• **DIRECTIONS**: Please reproduce, word for word, the section of the stormwater keynote announcement below that starts with "Anne Jefferson, associate" and ends with "to the community.".

• **PROVIDED PASSAGE**:
Keynote Speaker on Stormwater Management Featured at RESS Event

Posted on 7/31/2016 4:08:32 PM

Anne Jefferson, associate professor in the Department of Geology at Kent State University in Kent, Ohio, will give the keynote presentation for the closing event of Indiana University of Pennsylvania’s 2016 Research Experience for Summer Scholars.

Anne Jefferson gives keynote address at RESS 2016 on Wastewater ManagementHer presentation is titled “Stopping Stormwater: An Interdisciplinary Approach to Improving the Urban Environment.”

The program will be held August 4, 2016 starting at 2:00 p.m. at the Hadley Union Building Ohio Room. It is free and open to the community.

A poster presentation from the students in the RESS program will follow Jefferson’s address. Four Indiana County students are members of the RESS program. Download the event program for more information on the poster sessions.

Jefferson is a Leshner Leadership Institute Public Engagement Fellow of the American Association for the Advancement of Science (AAAS) for 2016–17.

Jefferson's research focuses on urban watersheds and stormwater management, hydrologic responses to climate variability and change, and landscape evolution. The goal of her research is to improve the resilience and sustainability of water resources and aquatic ecosystems in the Anthropocene.

Jefferson engages in interdisciplinary collaboration with ecologists, social scientists, engineers, and architects. Her work has been funded by the National Science Foundation, U.S. Environmental Protection Agency, and U.S Geological Survey, among other organizations.

• **INPUT DATA**:
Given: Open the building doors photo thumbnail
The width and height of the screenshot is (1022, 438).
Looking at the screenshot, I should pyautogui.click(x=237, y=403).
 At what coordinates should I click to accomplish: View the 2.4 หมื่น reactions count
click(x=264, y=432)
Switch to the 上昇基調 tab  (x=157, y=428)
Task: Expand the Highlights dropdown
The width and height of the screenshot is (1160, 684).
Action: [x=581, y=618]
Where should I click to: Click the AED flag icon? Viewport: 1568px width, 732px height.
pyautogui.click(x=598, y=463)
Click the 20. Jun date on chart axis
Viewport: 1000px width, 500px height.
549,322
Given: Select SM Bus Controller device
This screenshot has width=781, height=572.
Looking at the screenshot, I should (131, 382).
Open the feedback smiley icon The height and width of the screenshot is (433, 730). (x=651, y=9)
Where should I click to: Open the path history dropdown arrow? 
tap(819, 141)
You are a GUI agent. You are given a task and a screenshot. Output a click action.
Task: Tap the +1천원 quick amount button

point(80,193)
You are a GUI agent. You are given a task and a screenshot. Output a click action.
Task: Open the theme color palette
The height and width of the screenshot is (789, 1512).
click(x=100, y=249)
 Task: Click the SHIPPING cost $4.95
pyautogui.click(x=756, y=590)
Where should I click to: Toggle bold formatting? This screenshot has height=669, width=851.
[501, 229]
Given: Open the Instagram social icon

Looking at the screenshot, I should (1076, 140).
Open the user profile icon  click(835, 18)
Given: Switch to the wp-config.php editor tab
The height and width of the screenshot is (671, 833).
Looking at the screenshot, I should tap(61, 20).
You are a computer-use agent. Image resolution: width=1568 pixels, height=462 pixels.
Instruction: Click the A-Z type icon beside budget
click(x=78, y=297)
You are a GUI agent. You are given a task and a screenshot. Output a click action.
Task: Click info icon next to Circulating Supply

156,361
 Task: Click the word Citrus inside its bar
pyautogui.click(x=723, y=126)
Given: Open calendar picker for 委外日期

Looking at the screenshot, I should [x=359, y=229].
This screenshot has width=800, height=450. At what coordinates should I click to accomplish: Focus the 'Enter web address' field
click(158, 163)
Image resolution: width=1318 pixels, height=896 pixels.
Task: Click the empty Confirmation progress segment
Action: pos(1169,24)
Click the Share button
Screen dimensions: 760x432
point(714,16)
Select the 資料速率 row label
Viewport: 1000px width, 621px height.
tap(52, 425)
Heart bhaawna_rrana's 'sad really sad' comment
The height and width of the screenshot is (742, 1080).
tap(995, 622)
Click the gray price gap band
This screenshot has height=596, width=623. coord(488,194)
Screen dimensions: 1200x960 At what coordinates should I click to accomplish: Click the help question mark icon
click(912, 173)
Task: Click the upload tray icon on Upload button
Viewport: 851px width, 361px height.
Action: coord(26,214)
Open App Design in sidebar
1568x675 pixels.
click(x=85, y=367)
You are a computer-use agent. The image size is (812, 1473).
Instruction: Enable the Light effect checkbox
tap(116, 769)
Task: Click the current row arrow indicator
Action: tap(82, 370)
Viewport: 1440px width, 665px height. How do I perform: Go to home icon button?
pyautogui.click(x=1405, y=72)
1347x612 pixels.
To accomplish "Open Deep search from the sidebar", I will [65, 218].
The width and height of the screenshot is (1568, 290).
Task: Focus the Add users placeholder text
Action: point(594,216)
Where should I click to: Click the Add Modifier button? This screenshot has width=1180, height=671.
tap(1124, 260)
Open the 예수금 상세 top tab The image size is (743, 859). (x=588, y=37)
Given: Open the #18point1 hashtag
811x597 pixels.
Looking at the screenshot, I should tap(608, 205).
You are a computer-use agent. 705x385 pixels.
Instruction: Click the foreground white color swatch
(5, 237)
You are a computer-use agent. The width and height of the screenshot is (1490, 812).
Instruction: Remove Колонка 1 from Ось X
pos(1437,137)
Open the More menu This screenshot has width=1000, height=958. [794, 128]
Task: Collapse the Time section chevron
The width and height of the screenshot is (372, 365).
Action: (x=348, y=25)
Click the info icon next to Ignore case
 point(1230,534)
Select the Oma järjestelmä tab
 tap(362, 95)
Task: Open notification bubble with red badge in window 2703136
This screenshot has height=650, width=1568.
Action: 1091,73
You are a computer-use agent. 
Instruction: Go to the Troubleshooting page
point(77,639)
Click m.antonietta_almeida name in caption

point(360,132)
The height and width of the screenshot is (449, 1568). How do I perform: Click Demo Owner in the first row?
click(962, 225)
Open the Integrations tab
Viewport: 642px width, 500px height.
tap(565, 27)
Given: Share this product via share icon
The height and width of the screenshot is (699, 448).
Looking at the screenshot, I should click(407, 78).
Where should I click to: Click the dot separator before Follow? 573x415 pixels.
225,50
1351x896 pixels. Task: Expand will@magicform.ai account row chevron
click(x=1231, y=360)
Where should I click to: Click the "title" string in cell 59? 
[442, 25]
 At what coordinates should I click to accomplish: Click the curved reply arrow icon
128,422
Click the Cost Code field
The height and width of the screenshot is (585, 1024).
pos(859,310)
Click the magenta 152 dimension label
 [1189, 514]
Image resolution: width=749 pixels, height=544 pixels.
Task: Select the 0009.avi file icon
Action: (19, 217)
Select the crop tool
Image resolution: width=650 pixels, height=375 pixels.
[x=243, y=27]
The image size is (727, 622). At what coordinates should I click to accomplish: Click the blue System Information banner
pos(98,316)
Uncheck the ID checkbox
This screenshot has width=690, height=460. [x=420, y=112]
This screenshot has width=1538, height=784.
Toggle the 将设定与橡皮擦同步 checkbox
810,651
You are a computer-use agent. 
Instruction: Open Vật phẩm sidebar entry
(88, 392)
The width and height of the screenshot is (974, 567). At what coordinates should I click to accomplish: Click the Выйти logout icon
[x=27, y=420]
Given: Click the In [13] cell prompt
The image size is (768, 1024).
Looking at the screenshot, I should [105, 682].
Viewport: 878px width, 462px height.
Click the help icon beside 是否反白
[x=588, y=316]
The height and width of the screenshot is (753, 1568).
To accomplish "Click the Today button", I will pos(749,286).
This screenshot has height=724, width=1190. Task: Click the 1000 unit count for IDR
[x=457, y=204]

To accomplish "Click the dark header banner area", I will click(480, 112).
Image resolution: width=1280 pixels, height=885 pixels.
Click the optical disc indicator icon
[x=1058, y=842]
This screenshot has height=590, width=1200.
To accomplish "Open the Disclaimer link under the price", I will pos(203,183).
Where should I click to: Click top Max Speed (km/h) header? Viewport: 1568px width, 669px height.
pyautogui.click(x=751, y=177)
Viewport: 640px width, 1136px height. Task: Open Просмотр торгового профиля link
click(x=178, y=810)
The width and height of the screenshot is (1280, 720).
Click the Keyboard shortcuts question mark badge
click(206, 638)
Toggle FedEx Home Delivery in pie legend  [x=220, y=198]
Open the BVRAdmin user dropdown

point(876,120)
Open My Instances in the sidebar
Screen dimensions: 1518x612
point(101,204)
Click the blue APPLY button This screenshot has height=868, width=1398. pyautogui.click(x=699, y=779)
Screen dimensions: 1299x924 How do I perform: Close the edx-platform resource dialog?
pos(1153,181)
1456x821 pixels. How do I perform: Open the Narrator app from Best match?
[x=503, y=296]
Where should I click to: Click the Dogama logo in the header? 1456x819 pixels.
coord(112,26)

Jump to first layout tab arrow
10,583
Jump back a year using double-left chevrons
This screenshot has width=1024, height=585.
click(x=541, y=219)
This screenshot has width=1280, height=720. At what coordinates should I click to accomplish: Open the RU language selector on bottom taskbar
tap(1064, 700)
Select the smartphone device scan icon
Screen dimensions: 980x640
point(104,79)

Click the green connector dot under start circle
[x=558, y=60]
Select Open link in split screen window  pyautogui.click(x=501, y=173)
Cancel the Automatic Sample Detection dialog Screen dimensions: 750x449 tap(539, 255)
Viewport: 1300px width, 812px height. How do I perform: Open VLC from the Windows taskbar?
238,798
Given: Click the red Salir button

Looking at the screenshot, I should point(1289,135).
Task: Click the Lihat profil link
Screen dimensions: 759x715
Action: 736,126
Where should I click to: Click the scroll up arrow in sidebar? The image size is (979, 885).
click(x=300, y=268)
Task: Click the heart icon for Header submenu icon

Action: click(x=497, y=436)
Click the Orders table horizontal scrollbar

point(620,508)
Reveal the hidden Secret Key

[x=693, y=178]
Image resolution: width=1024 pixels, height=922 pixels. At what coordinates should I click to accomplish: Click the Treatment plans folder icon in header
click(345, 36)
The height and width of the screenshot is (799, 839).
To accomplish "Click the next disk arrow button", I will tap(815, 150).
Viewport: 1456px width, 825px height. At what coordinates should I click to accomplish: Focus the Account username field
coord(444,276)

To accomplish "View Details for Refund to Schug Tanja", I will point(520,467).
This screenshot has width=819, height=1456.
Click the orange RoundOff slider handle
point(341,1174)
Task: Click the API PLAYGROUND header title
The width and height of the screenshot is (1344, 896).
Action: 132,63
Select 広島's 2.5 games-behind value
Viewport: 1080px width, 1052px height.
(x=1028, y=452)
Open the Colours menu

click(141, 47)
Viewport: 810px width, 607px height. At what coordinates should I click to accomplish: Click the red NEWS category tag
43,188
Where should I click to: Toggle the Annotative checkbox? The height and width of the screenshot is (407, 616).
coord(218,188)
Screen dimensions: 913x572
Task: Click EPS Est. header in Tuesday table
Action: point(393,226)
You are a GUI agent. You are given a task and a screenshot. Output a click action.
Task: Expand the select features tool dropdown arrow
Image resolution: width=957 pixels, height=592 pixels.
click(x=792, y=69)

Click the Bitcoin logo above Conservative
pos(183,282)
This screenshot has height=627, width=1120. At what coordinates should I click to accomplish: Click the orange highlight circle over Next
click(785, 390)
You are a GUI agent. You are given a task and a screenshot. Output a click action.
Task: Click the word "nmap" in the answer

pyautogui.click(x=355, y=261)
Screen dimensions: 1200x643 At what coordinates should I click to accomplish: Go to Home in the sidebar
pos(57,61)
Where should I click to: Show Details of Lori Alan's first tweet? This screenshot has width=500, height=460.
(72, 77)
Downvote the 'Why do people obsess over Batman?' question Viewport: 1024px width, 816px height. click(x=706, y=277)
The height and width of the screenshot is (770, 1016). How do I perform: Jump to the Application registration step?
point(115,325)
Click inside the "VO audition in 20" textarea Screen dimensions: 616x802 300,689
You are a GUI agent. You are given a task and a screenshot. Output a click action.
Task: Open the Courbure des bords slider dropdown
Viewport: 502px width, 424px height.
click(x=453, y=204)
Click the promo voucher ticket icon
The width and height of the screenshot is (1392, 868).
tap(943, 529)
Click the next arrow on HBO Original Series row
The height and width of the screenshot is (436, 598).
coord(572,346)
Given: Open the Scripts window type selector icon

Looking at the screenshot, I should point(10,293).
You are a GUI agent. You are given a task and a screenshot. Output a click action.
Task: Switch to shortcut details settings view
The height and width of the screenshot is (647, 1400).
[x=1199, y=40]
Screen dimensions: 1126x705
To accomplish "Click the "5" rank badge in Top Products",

• **RESPONSE TO THIS EXERCISE**:
Anne Jefferson, associate professor in the Department of Geology at Kent State University in Kent, Ohio, will give the keynote presentation for the closing event of Indiana University of Pennsylvania’s 2016 Research Experience for Summer Scholars.

Anne Jefferson gives keynote address at RESS 2016 on Wastewater ManagementHer presentation is titled “Stopping Stormwater: An Interdisciplinary Approach to Improving the Urban Environment.”

The program will be held August 4, 2016 starting at 2:00 p.m. at the Hadley Union Building Ohio Room. It is free and open to the community.